In reply to:
how would you determine if you have/had a parent who is a psychopath?
As you have no contact with your father, one course - psychiatric diagnosis - is irrelevant.
There is no simple answer, and it is not a question anybody can answer for you.
The only thing you can do is learn as much about the subject as you can and then ask the the question of yourself.
If you intend to seriously address this question, there are a couple of books that I reccomend you buy (available from Amazon)
"Without Conscience" by Robert Hare
"The Sociopath Next Door" by Martha Stout
Its a complex and evolving field in which there is both a deficit of basic research - schizophrenia for example has been far more heavily investigated than personality disorder - and where there is a wide variety of opinion.
Theres a fair ammount of info on the web - very variable in quiality and a lot of it just rehashing other sources. Search terms to use at Google "Psychopath" " Sociopath" and "Antisocial Personality Disorder"
As you have had no contact with your father for 19 years, the qustion of whether he does or does not deserve the label "Psychopath" would appear to be academic. You know WHO he was because you grew up with him, and any conclusion you come to regarding psychopathy will have no practical benefit for you now.
In contrast to your situation, for many people who suspect that the person they are in a relationship with might be psychopathic, the correct answer to the question can have profound implications to the future course of their lives - if they come to the conclusion that their lover / husband / business partner is a psychopath then there is only one possible course of action - the relationship must be terminated, as there is only ever ONE outcome of extended contact with a psychopath: damage - any combination of emotional, physical and financial. A relationship with a psychopath cannot be 'fixed' and the psychopath will never change - thinking otherwise is a trap many people fall into.
Feel free to ignore this if you feel Im being nosy, but why do you want to know? Does it matter at this stage what label you place on you father?
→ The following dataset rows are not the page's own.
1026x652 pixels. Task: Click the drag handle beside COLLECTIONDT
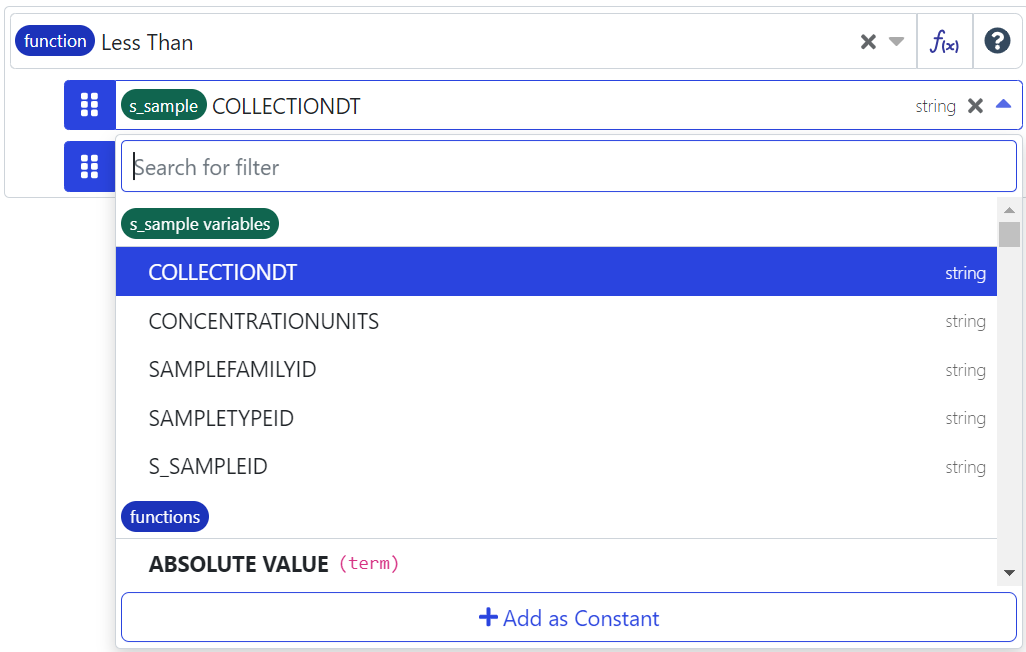90,105
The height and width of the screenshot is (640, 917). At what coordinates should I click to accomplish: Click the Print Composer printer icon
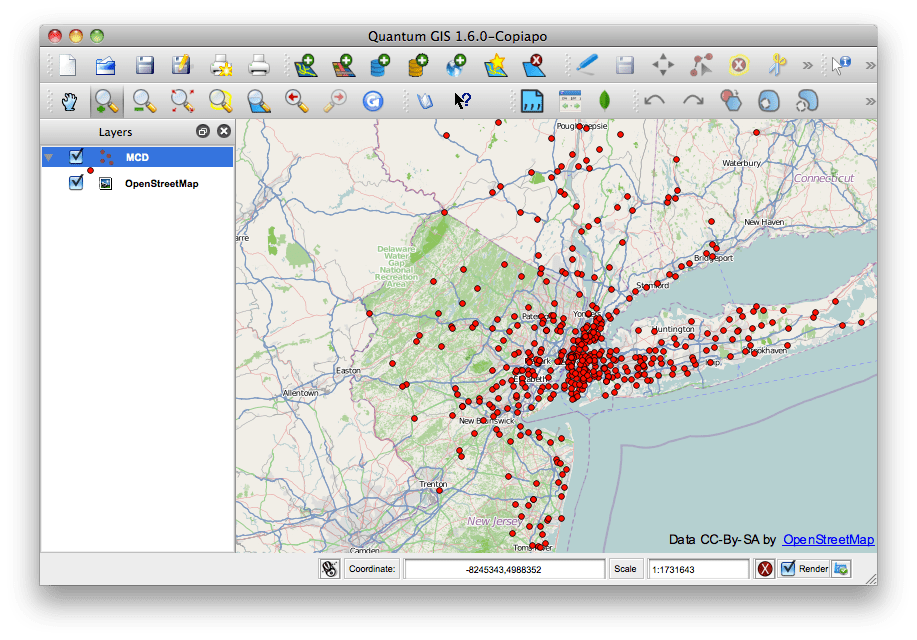(x=259, y=66)
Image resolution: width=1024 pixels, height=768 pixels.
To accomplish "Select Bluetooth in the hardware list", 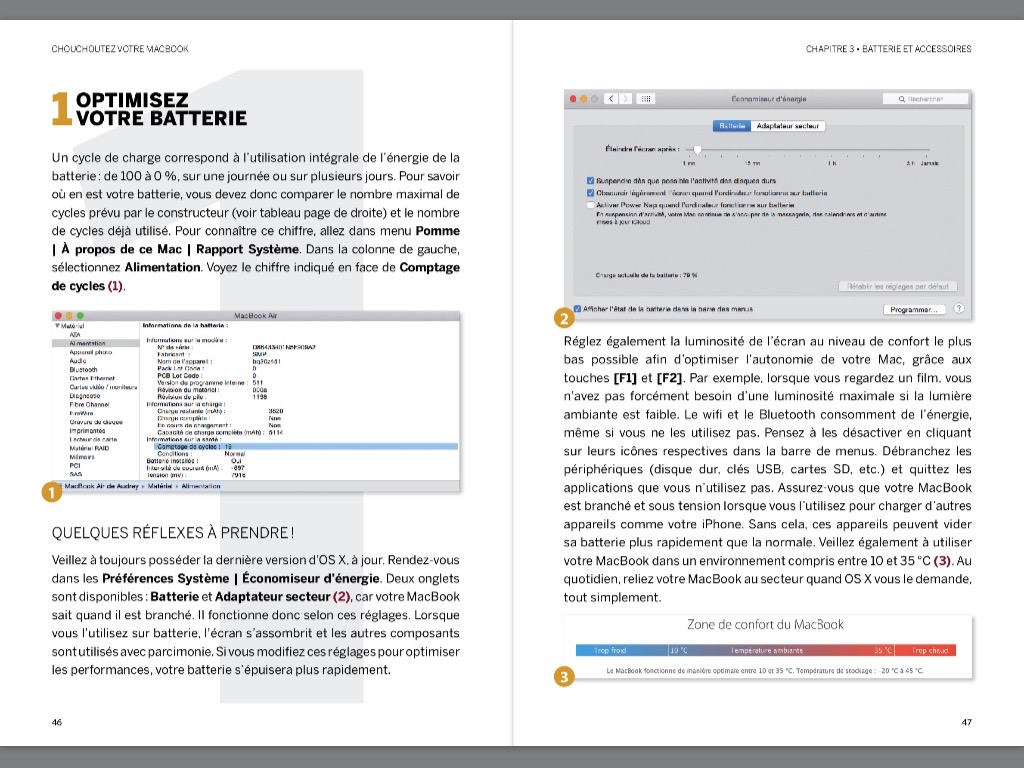I will pos(84,370).
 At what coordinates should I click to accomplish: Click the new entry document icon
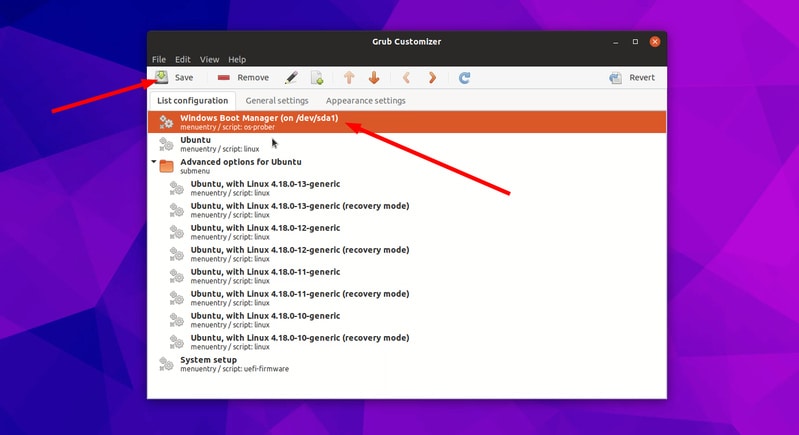317,77
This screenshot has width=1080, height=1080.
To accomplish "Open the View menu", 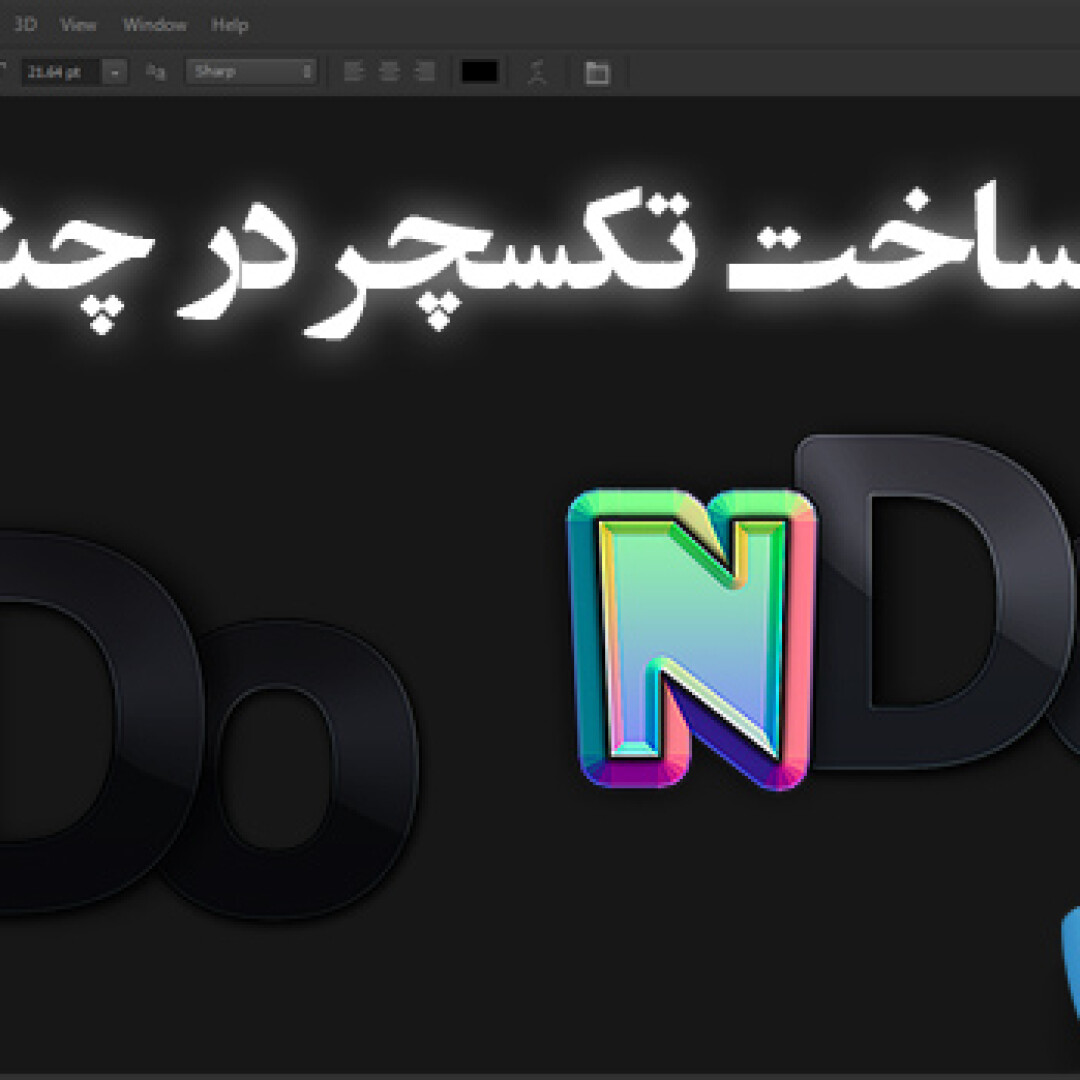I will (x=78, y=25).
Will it help you in some way? (this is just me being curious)
Exactly WHY psychopaths become psychopaths in the first place is very open to question, so just being able to stick a label with an agreed definition on your dad will not tell you a great deal about WHY he BECAME the way he was.
In my opinion the origin of psychopathy is a complex interplay of nature (genetics) and nuture (environmental influences from all sources - parents, siblings wider society) which results in the failure to establish a child-parent bond at a very early age, and then a subsequent failure of the normal process of socialisation - and I repeat thats just my own feeling on the subject.
The trouble is this is also one of the areas about which least is known. I also think that there are likely to be a variety of 'routes' to psychopathy - no single simple cause for the emotional deficit (inablity to process and react in a normal emotional way to external stimuli - the psychopath does not emotionally 'feel' the difference between a photograph of a dieing baby and that of a Duracell battery) which undelies the syndrome - the observed cluster of behaviours, character and lifestyle traits which together are are the outer signs of 'psychopathy'. Even physical damage to the pre-frontal cortex of the brain (e.g. bullet or car crash or infection) will do - sometimes a radical change of character from 'normal' to that of a psychopath will result.